Stored entries
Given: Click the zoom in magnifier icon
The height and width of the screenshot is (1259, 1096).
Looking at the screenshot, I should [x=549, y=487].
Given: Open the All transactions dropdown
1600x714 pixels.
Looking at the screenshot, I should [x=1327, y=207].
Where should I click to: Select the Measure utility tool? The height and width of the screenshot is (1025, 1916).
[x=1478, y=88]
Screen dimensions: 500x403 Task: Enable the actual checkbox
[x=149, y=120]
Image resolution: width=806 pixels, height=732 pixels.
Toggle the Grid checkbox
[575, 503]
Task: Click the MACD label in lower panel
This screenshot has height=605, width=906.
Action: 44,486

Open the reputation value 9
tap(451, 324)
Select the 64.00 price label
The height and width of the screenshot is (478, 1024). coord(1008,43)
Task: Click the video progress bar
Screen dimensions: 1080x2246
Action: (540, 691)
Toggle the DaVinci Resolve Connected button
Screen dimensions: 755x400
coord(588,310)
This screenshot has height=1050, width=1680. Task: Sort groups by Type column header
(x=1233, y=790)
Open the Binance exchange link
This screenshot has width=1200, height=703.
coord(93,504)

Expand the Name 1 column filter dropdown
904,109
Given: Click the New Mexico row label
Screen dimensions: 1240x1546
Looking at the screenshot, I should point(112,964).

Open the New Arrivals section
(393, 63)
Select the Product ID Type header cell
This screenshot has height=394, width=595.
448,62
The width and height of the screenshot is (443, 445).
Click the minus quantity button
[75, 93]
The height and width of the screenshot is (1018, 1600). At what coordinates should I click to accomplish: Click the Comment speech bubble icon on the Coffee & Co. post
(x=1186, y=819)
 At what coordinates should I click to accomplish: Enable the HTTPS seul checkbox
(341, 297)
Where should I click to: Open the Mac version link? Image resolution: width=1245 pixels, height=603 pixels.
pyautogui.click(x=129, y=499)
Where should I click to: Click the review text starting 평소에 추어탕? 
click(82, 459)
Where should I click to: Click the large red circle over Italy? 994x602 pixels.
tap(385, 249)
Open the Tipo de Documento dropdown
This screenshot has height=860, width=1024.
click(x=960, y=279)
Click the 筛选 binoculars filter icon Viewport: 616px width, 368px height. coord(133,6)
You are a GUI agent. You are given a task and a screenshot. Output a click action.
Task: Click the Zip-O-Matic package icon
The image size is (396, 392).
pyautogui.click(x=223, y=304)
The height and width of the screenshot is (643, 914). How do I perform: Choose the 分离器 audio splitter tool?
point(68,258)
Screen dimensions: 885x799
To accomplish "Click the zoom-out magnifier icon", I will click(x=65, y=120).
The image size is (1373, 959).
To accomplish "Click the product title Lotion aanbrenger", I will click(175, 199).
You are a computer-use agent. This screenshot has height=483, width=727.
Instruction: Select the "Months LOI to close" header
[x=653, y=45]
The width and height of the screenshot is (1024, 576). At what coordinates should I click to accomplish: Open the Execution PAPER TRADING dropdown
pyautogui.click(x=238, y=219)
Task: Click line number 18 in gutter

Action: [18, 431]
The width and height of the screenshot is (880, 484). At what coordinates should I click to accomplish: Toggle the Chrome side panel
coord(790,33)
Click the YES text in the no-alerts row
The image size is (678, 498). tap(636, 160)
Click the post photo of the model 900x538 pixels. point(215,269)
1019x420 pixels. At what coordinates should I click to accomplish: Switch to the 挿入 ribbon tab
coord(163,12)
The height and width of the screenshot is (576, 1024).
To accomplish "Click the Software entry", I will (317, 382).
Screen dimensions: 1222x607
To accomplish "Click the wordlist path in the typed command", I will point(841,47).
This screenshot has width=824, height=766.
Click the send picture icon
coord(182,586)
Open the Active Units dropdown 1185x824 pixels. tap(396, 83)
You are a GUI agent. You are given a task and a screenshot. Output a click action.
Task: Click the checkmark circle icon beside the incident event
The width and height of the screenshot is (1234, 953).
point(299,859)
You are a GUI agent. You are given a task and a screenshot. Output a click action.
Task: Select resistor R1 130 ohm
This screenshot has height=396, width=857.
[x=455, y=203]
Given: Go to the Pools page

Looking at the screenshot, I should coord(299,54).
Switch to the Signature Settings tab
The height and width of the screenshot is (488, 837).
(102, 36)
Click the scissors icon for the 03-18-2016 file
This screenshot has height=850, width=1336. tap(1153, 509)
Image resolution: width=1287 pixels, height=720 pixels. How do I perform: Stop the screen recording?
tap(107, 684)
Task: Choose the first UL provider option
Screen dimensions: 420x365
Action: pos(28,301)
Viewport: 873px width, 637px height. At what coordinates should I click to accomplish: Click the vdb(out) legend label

• **TASK OBJECTIVE**:
The lines wanted are those from the one with "Task: Select resistor R1 130 ohm" through the last line of the records, repeated exactly and with both ends included.

• **OUTPUT FOR THIS EXERCISE**:
Task: Select resistor R1 130 ohm
This screenshot has height=396, width=857.
[x=455, y=203]
Given: Go to the Pools page

Looking at the screenshot, I should coord(299,54).
Switch to the Signature Settings tab
The height and width of the screenshot is (488, 837).
(102, 36)
Click the scissors icon for the 03-18-2016 file
This screenshot has height=850, width=1336. tap(1153, 509)
Image resolution: width=1287 pixels, height=720 pixels. How do I perform: Stop the screen recording?
tap(107, 684)
Task: Choose the first UL provider option
Screen dimensions: 420x365
Action: pos(28,301)
Viewport: 873px width, 637px height. At what coordinates should I click to accomplish: Click the vdb(out) legend label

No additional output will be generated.